Cambiaron un saludo informal y el hombre-serpiente le ofreció café recién hecho. Él sostuvo el cuenco humeante entre las palmas, mirando en su interior, antes de catar con los labios aquel brebaje oscuro, caliente y amargo. Los otros lo miraban en silencio. Cosal, sentado ante la fogata, con una manta sobre los hombros y el fusil en las manos, calando una máscara de halcón peregrino, de cuero castaño y bronce brillante. Palo Vento de pie, algo más allá, con dos hojas arrojadizas en la zurda y echando ojeadas ocasionales alrededor.

El día se presentaba triste, gris y húmedo. El montañés había contemplado las nubes negras que parecían hervir sobre sus cabezas, preñadas de lluvia, antes de pasear los ojos por las orillas azotadas por el viento.

—Así que te vas. —El hombre-halcón señaló las alforjas.
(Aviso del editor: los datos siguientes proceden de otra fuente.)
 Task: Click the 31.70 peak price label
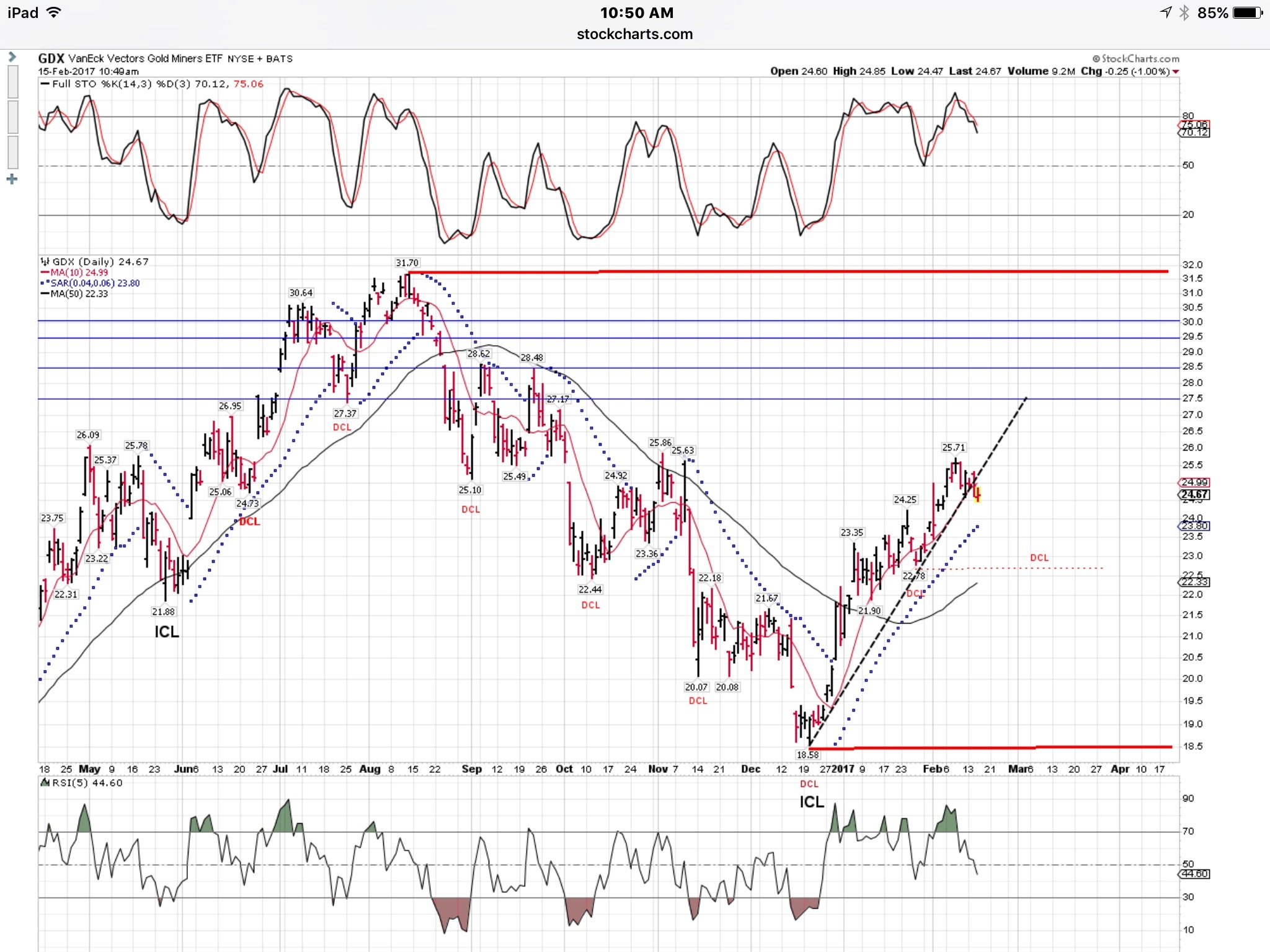[x=407, y=263]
Él asintió. La noche antes ya les había hecho saber que seguiría hacia el norte, hasta Yribse Magul y, pese a las protestas de los montañeses, no aceptó más compañía que la de dos guías caralocas y, a última hora la del maestro Te-Cui, que había decidido seguir hacia el norte, y aprovechar esa oportunidad para llegar a un lugar remoto a más no poder a ojos de las gentes del Sursur.

—Ya tendríamos que haber salido, apenas clarear. —Suspiró, mirando hacia los cielos encapotados—. Pero el maestro…, ya se sabe cómo es ese hombre: siempre está investigándolo todo y no acaba nunca de arrancar.
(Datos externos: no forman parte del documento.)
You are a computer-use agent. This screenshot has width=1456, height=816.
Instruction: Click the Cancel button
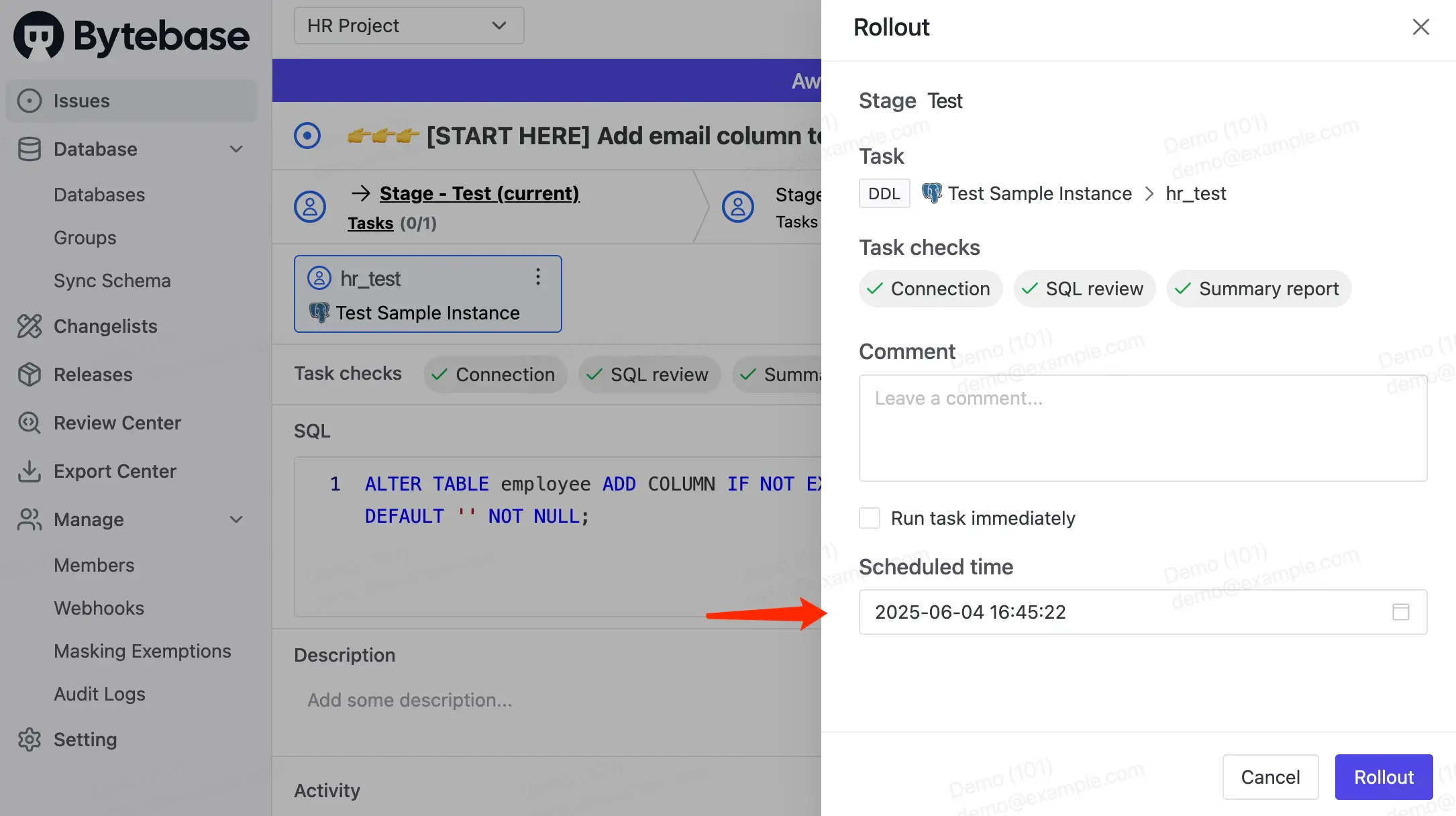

—Pero deja que, por lo menos, vaya alguien contigo; alguno de los hombres-jabalí. —Cosal volvió al tema de la noche antes—. El Alto Norte…

—¡Que no! —El hombrón zanjó de nuevo el tema con un gesto—. Ya sabéis lo que me gusta ir a mi aire, sin que nadie dependa de mí. Lo que había que hacer ya está hecho; así que, ahora, que cada cual vuelva a lo suyo. Los montañeses pueden acompañaros de vuelta al sur y, ya en el Carauce, coger el camino a casa. Es una buena ruta y, además, me parece que os va a venir muy bien ese refuerzo.

El hombre-halcón aceptó ese hecho con desgana; Palo Vento hizo una mueca. Al menos un cultero de Cició y quizás algún centinela habían escapado con vida, y era de prever que, a no mucho tardar, los tambores del Alto Norte esparcirían la noticia de que los armas se habían apoderado, por fin, de la Máscara Real.

—Tienes razón en lo del refuerzo. Va a ser toda una aventura volver con vida, y con las máscaras, a casa. —El hombre-serpiente se encogió de hombros—. Aunque ganemos algo de tiempo yendo por el río, al final puede que tengamos que luchar.

Asintiendo, el montañés se fue hasta las embarcaciones varadas, para detenerse ante una canoa de cuero, estrecha y ligera. Acarició interesado la borda.

—¿Vais a ir también río abajo? —Cosal se acercó a él—. ¿No sería mejor, entonces, que fuésemos todos juntos?

—No. Es un trecho muy corto. —Examinó las costuras del esquife—. Enseguida torceremos para subir al norte. Según los guías, la embocadura está a pocas leguas de aquí. No merece la pena. Las lanzáis copa y el santón están haciendo una última cura a los heridos, para el viaje. Aún tardarán.

Callaron unos instantes. Una ráfaga de aire alborotó las llamas de la fogata, aventando una bocanada de chispas.

—La verdad es que es bueno tener gente así al lado, al menos en bretes como éstos —dijo luego Palo Vento, refiriéndose al santón rojo y las altacopas.